Plaintiff Ram Distribution Group LLC d/b/a Tal Depot ("plaintiff" or the "Company"), the debtor in this chapter 11 case, commenced this adversary proceeding against defendant Joseph Gunnar & Co., LLC ("defendant" or "Joseph Gunnar") asserting claims for breach of contract and breach of the implied duty of good faith and fair dealing. Complaint ("Compl.") [Dkt. No. 1]. According to plaintiff this dispute stems from a January 2017 engagement letter between the parties under which defendant agreed to act as financial advisor to plaintiff in connection with a proposed initial public offering of plaintiff's securities. Plaintiff claims wrongful conduct by defendant precluded plaintiff's completion of the public offering process and that defendant failed to fulfill its obligations under the engagement letter.

The Court has subject matter jurisdiction over this matter under 28 U.S.C. § 1334(b), 28 U.S.C. § 157(a), and the Standing Order of Reference entered by the United States District Court for the Eastern District of New York, dated August 28 1986, as amended by Order dated December 5, 2021.

Now before the Court is defendant's motion to dismiss plaintiff's Complaint pursuant to Rule 12(b)(6) of the Federal Rules of Civil Procedure ("Fed.

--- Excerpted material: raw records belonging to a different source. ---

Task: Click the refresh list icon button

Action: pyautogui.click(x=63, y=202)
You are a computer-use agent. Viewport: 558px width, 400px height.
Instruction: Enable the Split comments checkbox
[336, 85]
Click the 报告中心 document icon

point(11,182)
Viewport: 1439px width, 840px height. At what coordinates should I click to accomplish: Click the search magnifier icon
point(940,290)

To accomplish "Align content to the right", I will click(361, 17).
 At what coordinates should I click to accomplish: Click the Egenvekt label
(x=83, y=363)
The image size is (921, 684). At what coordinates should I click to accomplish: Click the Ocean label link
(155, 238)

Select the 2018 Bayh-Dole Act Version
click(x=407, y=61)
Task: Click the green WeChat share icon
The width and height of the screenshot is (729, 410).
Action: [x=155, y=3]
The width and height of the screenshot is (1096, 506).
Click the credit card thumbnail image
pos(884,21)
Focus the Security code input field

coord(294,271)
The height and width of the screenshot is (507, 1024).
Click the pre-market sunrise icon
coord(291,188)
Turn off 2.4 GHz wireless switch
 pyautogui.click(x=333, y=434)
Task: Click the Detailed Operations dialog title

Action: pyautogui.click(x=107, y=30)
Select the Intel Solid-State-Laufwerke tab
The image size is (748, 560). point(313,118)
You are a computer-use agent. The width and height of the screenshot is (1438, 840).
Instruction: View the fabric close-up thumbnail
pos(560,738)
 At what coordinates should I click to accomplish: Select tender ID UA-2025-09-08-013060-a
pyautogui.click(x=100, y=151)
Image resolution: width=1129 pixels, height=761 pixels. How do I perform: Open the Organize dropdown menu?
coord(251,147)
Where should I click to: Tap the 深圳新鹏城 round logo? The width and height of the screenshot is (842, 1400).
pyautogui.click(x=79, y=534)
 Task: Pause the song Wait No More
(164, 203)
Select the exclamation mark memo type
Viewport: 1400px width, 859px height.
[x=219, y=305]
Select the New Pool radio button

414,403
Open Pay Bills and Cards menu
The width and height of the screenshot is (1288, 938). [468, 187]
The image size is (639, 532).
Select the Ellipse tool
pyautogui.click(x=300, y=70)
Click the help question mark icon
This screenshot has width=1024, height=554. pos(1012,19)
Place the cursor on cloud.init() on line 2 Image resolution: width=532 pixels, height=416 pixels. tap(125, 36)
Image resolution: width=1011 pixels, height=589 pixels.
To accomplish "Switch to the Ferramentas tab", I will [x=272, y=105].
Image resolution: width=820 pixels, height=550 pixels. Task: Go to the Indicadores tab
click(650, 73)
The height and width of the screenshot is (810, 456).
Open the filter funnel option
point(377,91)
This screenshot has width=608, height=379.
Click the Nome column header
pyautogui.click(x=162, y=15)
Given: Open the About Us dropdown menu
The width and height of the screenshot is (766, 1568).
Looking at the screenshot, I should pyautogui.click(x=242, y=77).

R. Civ P.") and made applicable to this adversary proceeding by Bankruptcy Rule 7012(b). The Court has carefully considered the arguments and submissions of the parties in connection with the motion to dismiss. For the following reasons, the Court grants defendant's motion to dismiss the Complaint.

BACKGROUND
A. Facts[1]

Plaintiff is an online grocer, selling nonperishable groceries on its own website as well as on third-party seller websites. Compl. ¶ 1. Plaintiff started its business in 2012 and annual revenues grew over the next six years from $250, 000 in 2012 to $35 million in 2018. Id. ¶ 9. Plaintiff had plans for its continued growth and needed increased funding for its expansion. Id. ¶ 10. In the last quarter of 2016, plaintiff began looking at various options to secure funding. Id.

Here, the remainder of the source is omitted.